NFV threats
NFV threats are located at intersection of virtualization and general
networking threats and, therefore, can be mitigated by hardening both
virtualization and networking protection.
Enabling NFV in a cloud environment brings the following threats:
- Intellectual Property related threats.
VNFs may come from different vendors that should
take measures to protect the proprietary code in VNFs against each
other and a cloud operator (Information disclosure).
- VNF images can be altered or replaced by a compromised one
(Tampering). To mitigate the tampering threat, provide
integrity verification for VNF images.
- Because of dynamic nature of NFV, network traffic loops may occur.

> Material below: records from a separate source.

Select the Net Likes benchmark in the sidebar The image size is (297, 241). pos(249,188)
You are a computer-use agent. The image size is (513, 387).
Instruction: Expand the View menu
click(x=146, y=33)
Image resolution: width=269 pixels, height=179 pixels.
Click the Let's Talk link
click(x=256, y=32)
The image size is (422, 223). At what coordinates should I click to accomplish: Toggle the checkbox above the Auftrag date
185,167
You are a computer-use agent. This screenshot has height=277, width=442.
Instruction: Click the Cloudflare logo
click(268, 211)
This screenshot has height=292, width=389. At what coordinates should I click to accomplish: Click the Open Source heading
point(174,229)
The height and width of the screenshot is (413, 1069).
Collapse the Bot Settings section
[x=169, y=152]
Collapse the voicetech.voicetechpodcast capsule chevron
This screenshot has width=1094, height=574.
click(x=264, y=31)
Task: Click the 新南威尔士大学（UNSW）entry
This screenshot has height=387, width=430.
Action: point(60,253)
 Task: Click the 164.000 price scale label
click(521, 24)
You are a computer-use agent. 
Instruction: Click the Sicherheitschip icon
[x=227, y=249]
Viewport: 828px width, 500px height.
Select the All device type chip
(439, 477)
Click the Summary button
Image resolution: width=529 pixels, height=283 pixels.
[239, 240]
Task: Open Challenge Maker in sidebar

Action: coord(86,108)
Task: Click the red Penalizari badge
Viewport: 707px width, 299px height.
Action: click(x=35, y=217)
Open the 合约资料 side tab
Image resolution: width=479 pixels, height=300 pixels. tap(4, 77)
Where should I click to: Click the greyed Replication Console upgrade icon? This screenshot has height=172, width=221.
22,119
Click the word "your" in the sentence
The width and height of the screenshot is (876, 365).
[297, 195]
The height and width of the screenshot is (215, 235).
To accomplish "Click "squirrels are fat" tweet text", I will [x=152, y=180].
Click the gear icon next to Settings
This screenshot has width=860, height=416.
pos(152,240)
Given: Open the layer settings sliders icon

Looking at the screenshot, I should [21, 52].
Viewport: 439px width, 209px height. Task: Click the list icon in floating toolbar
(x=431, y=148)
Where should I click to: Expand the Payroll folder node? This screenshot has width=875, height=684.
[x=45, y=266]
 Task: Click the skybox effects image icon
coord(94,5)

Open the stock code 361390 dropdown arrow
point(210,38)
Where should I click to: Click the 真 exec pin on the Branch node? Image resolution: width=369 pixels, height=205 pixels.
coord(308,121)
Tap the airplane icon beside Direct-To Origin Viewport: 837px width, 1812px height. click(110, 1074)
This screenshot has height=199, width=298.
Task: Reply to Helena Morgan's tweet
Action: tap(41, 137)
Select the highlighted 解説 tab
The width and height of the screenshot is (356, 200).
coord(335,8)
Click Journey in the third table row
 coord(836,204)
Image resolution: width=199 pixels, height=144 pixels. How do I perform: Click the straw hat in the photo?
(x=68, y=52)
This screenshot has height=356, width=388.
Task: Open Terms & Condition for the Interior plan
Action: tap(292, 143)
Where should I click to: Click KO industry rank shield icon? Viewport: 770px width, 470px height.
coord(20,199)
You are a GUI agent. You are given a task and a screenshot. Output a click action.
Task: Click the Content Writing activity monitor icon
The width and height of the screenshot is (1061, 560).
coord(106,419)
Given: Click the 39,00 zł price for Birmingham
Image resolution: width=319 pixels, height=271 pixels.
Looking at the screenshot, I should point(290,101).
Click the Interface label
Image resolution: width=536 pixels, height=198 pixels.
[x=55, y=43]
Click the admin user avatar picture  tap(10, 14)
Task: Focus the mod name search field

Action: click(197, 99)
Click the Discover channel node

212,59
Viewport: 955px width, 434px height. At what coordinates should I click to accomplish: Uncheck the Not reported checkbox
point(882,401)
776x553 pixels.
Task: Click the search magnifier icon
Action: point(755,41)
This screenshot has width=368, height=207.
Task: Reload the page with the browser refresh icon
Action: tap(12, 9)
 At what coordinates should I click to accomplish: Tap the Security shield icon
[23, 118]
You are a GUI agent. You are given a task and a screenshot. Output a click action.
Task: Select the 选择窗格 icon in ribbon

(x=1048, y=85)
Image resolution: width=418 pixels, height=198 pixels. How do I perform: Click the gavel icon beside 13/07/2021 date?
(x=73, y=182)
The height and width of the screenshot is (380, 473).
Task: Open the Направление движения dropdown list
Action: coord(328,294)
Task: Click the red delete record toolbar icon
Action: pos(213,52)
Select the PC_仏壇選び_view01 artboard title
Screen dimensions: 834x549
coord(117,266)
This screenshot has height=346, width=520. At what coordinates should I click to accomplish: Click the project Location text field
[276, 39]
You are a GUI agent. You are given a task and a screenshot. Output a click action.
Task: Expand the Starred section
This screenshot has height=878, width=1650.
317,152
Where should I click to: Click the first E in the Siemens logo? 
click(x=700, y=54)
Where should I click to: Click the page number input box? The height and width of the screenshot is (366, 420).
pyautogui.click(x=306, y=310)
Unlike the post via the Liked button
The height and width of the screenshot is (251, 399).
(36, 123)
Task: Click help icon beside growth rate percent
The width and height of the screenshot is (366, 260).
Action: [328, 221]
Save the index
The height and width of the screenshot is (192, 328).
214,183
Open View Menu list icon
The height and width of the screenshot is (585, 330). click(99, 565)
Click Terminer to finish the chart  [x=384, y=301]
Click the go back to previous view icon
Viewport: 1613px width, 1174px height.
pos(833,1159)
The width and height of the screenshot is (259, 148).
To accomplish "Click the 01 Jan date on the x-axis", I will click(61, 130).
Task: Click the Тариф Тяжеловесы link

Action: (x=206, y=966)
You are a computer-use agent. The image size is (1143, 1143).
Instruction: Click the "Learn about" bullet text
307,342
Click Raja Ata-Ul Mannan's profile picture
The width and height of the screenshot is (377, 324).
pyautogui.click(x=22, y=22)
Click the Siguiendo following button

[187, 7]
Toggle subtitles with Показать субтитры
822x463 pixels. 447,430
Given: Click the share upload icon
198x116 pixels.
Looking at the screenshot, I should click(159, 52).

For example, when a VNF’s output goes to directly or through
intermediaries to its input. This may lead to the DoS amplification
attacks. Detect loops during topology validation or when forwarding
messages.
- The resources of the virtualisation infrastructure (storage, network
connections, memory, CPU, operating system resources) can be exhausted
by an attacker causing a DoS attack.
To mitigate the DoS attack caused by overconsumption of of the virtualisation
infrastructure resources, enable monitoring for degraded performance
and anomalies in resource allocation.
- When using the IOMMU technology (for example, Intel VT-d) to provide
the direct access from a network adapter to a VM’s memory, one VM can
access another VM’s memory, prevents VM from starting, alter a hypervisor
or take the whole host down.
To mitigate these threats (information disclosure, DoS, tampering),
verify that your network card uses
shared IOMMU
implemented in the
I/O chipset as a part of the SR-IOV standard.
- The cloned VNF image may contain confidential information such as
private keys, certificates, passwords and tokens. Once one of the
images is compromised, all clones are. To mitigate information
disclosure threat, use secure key management and a unique key pair
for every cloned image. Employ operator-controlled certification
authorities (CAs) for internal services such as management,
orchestration, and operation within NFVI.
- Diagnostic, debugging, and monitoring interfaces enabled
in a VNF for remote support can be exploited by attackers.
To prevent unauthorized access using VNFs, provide authorization to
control if a VNF can turn into a maintenance mode, what diagnostics
functions are allowed, and who can run them.